(Pixel coordinate grounding data)
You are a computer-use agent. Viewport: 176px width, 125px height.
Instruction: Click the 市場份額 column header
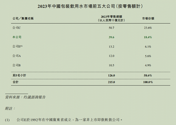click(148, 18)
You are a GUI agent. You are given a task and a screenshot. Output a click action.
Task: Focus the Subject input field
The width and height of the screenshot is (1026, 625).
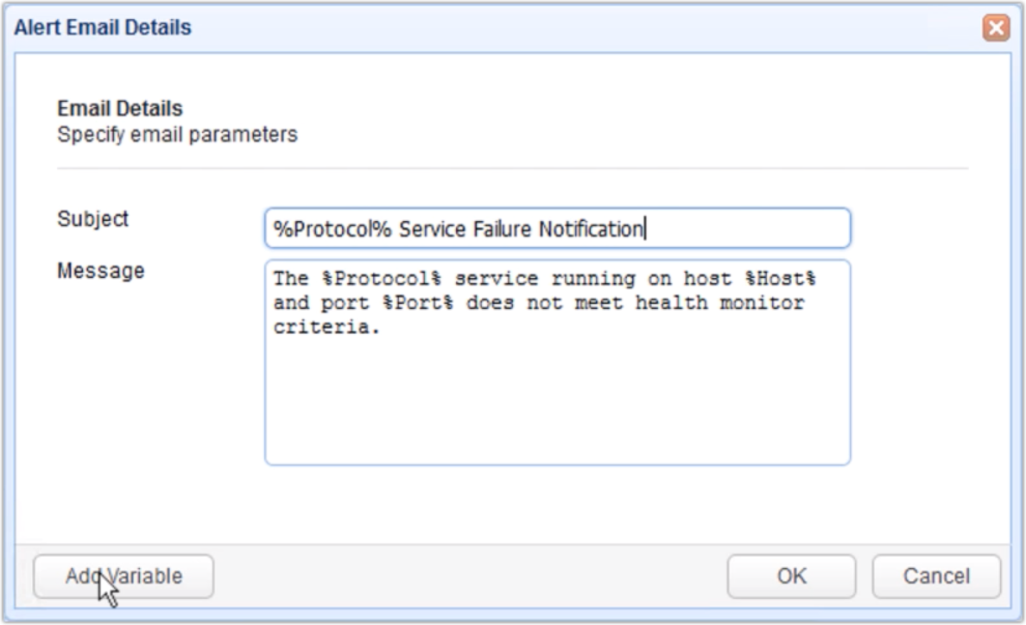(x=558, y=228)
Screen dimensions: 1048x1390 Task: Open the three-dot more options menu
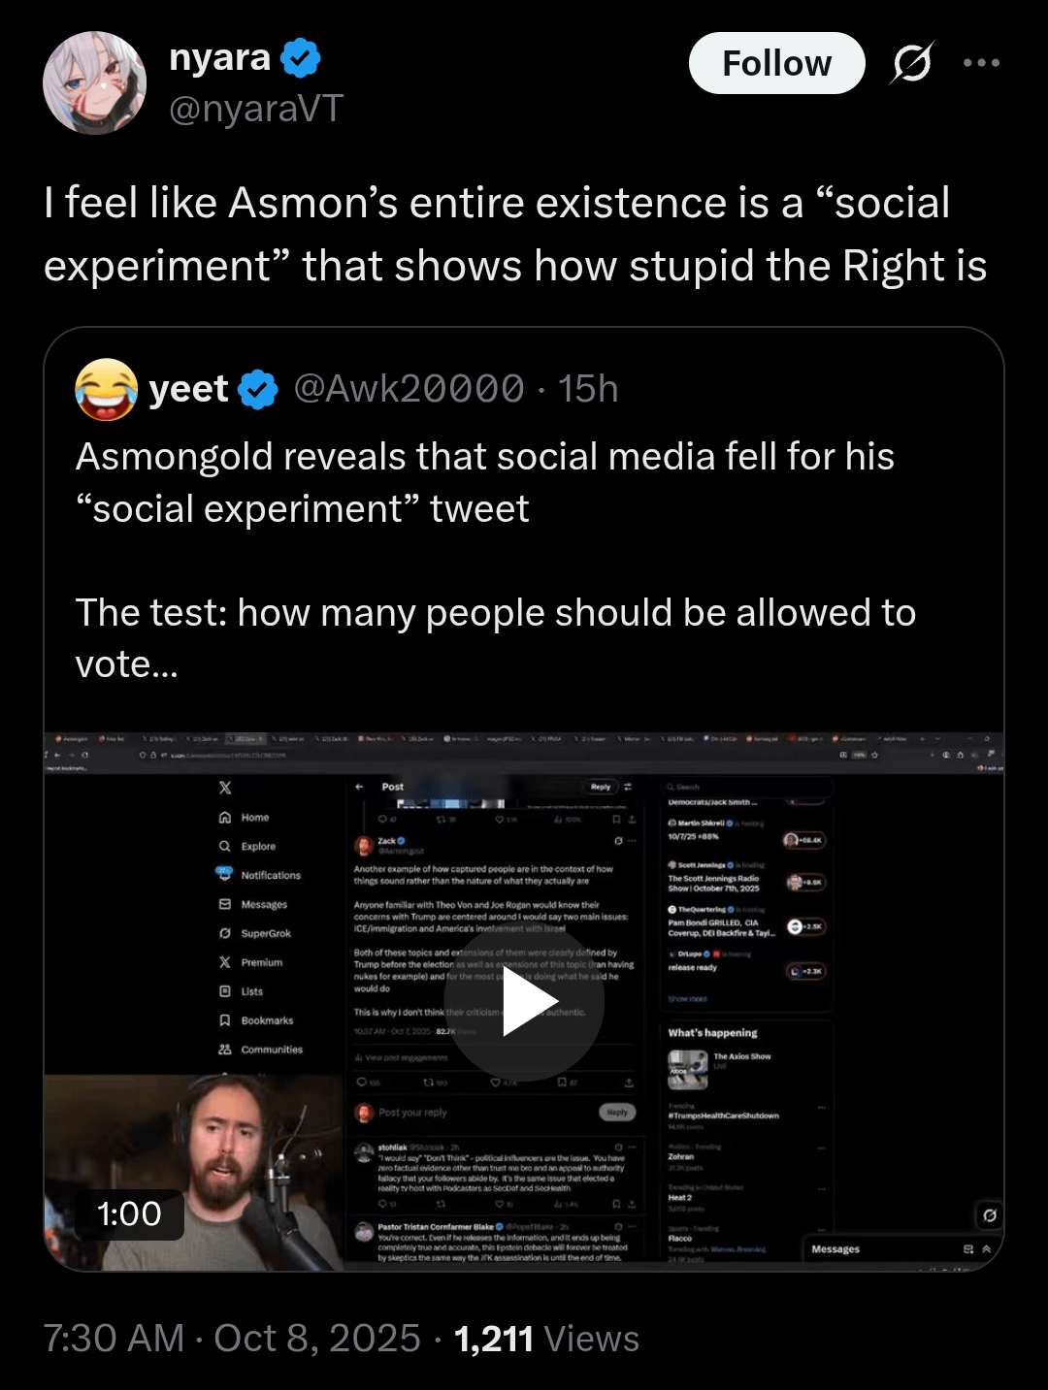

Exercise
Without the pictures, repeat all the records word for word.

Solution below
You are a computer-use agent. Viewport: 176px width, 125px height.
Instruction: Click the 市場份額 column header
click(148, 18)
You are a GUI agent. You are given a task and a screenshot. Output a click action.
Task: Focus the Subject input field
The width and height of the screenshot is (1026, 625).
(x=558, y=228)
Screen dimensions: 1048x1390 Task: Open the three-dot more options menu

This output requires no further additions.